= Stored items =
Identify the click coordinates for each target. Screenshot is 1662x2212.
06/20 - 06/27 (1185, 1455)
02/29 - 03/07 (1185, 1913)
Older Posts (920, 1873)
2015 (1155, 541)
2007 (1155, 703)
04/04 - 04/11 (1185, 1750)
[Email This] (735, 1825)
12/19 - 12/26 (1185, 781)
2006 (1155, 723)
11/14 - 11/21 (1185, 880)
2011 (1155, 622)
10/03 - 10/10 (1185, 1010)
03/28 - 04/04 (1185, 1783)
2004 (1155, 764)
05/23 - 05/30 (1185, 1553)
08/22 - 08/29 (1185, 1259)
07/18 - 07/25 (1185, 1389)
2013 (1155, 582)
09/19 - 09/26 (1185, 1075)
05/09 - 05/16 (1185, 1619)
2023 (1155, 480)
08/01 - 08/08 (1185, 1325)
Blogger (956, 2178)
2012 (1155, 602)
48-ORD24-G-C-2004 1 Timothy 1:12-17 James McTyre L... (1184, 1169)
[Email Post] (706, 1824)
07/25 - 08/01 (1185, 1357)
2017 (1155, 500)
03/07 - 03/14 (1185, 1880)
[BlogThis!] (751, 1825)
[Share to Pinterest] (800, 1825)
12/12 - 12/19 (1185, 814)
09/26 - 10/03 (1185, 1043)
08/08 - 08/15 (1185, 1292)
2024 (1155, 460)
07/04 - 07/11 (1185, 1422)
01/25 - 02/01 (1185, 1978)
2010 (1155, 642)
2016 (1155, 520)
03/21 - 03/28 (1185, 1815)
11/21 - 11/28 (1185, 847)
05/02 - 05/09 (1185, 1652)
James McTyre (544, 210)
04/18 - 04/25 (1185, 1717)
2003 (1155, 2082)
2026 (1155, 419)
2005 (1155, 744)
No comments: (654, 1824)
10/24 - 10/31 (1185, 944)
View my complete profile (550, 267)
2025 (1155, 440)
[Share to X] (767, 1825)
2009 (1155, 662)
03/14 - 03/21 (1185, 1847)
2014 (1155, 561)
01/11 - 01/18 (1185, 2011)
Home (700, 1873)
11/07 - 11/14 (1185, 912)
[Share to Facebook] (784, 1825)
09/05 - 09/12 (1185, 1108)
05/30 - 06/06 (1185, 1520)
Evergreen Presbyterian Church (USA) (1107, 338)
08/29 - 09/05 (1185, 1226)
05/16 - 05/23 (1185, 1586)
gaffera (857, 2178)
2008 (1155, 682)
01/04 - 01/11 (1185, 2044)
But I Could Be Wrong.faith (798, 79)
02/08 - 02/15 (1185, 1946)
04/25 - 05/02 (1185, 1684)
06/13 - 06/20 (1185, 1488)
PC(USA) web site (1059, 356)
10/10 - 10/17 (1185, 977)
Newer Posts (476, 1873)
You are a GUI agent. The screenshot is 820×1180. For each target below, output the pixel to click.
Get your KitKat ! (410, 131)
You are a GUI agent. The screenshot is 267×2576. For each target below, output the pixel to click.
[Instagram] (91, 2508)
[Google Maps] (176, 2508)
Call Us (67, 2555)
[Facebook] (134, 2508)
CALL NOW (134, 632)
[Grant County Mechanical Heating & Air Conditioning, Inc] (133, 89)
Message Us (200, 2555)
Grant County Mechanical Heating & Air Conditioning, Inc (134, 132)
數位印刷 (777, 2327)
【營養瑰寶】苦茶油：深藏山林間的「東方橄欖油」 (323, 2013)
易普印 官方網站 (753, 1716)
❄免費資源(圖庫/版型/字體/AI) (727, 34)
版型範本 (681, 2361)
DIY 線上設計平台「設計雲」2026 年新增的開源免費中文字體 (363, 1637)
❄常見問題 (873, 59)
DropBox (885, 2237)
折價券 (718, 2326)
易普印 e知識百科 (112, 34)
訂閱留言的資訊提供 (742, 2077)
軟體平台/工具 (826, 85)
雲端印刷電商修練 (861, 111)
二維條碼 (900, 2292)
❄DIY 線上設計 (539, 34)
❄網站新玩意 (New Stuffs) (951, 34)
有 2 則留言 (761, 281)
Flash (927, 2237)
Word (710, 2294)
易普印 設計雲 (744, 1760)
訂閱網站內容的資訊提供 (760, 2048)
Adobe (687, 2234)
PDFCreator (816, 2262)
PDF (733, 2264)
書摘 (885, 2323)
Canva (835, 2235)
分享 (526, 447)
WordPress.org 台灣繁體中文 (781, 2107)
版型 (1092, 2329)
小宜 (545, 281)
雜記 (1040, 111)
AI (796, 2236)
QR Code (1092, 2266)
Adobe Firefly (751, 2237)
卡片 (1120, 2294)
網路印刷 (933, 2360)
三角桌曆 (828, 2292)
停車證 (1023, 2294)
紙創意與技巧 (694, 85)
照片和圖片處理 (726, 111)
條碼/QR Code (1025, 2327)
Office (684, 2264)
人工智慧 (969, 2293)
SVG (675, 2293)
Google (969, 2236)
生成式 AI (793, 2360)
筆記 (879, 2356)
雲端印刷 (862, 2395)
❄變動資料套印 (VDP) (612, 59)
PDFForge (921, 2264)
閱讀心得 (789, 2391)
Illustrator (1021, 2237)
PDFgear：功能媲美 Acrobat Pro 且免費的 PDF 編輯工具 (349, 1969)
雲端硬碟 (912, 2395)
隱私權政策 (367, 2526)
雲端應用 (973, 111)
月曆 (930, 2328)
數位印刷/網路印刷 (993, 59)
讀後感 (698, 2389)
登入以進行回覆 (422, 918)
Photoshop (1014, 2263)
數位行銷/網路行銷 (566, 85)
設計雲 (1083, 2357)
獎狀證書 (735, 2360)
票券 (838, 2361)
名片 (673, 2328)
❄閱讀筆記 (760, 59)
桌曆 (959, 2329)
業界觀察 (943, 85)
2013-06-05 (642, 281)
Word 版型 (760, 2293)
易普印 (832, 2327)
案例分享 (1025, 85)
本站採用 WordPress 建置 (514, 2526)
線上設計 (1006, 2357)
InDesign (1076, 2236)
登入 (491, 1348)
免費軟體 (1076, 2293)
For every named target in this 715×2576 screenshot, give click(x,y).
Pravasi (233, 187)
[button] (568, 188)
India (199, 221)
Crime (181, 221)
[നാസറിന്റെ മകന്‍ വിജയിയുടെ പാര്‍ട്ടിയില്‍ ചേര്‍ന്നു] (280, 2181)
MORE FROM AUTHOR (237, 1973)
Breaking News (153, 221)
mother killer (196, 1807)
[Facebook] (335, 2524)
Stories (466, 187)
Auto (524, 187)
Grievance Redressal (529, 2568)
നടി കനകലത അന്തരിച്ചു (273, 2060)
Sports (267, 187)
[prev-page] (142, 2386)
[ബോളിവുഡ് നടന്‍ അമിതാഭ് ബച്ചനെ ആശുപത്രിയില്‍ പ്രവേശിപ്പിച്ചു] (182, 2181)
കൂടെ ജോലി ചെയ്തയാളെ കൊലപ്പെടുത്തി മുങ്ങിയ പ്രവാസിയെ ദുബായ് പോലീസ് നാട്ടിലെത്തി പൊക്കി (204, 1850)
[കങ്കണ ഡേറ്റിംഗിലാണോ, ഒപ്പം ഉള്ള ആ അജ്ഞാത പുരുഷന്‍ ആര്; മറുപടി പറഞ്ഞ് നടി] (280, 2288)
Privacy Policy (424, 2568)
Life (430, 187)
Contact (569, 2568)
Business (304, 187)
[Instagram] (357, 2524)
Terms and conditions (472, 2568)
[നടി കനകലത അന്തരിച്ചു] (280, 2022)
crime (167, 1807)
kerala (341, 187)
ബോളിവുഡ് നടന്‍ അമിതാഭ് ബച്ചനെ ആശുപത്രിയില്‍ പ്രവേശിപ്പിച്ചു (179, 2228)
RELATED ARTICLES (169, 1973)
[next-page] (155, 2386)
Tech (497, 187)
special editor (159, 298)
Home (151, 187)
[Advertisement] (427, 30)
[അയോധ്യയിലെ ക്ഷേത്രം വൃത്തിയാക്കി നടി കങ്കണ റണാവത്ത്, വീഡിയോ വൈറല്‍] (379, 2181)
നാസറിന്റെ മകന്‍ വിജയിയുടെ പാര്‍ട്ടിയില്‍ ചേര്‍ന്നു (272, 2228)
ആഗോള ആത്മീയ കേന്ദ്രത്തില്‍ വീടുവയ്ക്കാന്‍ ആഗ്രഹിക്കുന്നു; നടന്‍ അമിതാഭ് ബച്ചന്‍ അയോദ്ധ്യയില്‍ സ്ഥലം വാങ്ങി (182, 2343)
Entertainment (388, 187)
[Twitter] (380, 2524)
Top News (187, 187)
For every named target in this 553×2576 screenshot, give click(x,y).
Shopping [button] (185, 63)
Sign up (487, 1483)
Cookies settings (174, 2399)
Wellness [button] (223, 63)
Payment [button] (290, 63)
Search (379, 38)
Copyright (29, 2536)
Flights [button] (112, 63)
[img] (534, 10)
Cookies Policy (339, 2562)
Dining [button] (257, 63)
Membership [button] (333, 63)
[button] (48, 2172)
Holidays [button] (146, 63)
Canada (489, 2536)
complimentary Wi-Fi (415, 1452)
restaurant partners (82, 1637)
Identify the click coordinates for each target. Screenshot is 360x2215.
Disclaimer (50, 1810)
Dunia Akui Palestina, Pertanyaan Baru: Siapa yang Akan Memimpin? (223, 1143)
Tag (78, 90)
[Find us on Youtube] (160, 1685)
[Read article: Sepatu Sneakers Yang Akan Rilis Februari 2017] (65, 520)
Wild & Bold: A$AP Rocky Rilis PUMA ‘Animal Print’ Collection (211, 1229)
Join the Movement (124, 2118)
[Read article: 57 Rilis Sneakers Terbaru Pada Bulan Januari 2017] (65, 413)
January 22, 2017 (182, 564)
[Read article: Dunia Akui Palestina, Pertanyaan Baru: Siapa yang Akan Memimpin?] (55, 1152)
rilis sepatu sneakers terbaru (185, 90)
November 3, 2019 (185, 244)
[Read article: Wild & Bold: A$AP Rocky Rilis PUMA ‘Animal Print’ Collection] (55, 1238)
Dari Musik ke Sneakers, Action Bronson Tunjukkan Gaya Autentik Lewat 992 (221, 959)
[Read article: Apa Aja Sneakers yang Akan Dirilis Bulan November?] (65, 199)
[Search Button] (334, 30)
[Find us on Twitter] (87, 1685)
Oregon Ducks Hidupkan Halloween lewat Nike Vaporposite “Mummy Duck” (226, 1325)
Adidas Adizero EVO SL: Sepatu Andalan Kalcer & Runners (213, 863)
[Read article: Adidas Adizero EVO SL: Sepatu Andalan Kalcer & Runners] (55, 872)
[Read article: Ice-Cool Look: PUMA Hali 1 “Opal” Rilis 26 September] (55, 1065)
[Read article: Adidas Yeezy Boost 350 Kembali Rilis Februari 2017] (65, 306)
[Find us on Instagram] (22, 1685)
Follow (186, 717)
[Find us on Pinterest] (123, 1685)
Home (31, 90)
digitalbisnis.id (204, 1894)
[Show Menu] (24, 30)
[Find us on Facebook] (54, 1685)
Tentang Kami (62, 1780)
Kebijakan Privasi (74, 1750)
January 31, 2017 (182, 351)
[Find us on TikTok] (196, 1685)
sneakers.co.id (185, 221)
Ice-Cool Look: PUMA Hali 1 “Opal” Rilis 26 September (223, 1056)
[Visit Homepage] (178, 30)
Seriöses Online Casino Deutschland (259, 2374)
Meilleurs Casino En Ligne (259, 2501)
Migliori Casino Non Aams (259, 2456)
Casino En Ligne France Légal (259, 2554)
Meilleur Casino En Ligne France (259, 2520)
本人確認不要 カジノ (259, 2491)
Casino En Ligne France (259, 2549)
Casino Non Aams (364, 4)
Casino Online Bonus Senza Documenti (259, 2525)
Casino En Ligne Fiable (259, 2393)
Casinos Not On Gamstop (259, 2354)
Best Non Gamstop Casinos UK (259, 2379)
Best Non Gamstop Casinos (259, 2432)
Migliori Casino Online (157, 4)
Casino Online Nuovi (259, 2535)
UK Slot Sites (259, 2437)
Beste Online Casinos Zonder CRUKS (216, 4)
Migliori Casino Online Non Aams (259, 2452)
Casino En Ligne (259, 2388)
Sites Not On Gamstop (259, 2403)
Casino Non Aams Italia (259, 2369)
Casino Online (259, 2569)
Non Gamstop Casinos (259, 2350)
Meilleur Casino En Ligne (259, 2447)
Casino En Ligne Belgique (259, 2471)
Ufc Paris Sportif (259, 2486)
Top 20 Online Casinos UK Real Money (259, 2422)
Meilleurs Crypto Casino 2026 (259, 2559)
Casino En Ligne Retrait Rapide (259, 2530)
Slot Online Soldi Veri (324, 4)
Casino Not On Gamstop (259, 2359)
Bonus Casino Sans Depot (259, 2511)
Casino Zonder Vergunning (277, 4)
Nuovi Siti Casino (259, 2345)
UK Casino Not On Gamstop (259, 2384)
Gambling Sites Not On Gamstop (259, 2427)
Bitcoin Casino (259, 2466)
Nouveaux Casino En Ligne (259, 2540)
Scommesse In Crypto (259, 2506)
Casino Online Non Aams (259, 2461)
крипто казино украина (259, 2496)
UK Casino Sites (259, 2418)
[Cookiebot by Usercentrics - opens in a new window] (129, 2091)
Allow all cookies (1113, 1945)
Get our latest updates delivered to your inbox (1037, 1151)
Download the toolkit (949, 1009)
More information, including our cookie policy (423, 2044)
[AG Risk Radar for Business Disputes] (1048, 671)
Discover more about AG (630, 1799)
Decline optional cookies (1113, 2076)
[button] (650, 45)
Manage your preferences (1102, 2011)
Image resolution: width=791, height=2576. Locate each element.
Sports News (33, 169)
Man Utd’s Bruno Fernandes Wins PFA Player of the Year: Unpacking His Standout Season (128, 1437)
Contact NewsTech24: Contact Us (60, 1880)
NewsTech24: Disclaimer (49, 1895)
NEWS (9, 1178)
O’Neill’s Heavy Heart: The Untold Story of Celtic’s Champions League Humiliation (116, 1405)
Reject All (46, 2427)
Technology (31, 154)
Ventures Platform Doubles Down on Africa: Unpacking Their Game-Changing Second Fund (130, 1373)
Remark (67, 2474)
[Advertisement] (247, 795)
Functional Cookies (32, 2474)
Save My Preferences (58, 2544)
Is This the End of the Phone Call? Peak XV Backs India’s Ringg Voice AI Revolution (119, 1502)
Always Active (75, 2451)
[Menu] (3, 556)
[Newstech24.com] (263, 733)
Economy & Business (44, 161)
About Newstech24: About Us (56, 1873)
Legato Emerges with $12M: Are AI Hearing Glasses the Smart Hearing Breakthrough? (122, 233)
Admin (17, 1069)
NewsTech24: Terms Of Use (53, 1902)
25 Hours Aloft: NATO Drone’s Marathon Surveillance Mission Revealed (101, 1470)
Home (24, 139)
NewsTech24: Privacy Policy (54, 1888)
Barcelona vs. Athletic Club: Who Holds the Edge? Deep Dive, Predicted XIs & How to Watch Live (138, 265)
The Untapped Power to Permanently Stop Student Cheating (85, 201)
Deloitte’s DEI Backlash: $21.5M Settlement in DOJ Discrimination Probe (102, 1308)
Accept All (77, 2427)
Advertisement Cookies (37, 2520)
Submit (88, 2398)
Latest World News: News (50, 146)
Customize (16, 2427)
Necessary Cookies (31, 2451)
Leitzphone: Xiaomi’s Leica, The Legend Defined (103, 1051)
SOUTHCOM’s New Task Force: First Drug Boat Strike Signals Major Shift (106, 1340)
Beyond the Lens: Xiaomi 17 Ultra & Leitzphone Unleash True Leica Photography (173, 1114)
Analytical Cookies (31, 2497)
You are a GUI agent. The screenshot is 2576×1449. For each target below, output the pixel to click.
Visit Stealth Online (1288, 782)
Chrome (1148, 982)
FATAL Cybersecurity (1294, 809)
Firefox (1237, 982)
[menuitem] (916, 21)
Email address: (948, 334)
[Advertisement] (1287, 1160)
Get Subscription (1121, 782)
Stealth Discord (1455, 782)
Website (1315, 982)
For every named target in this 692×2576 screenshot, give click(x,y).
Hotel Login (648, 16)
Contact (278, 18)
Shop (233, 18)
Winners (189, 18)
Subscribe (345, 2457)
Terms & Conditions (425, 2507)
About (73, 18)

= Work instructions =
From the records above, transcribe without alteration every line from the one with "Pravasi (233, 187)" to the one with "[prev-page] (142, 2386)", inclusive.

= Solution to this problem =
Pravasi (233, 187)
[button] (568, 188)
India (199, 221)
Crime (181, 221)
[നാസറിന്റെ മകന്‍ വിജയിയുടെ പാര്‍ട്ടിയില്‍ ചേര്‍ന്നു] (280, 2181)
MORE FROM AUTHOR (237, 1973)
Breaking News (153, 221)
mother killer (196, 1807)
[Facebook] (335, 2524)
Stories (466, 187)
Auto (524, 187)
Grievance Redressal (529, 2568)
നടി കനകലത അന്തരിച്ചു (273, 2060)
Sports (267, 187)
[prev-page] (142, 2386)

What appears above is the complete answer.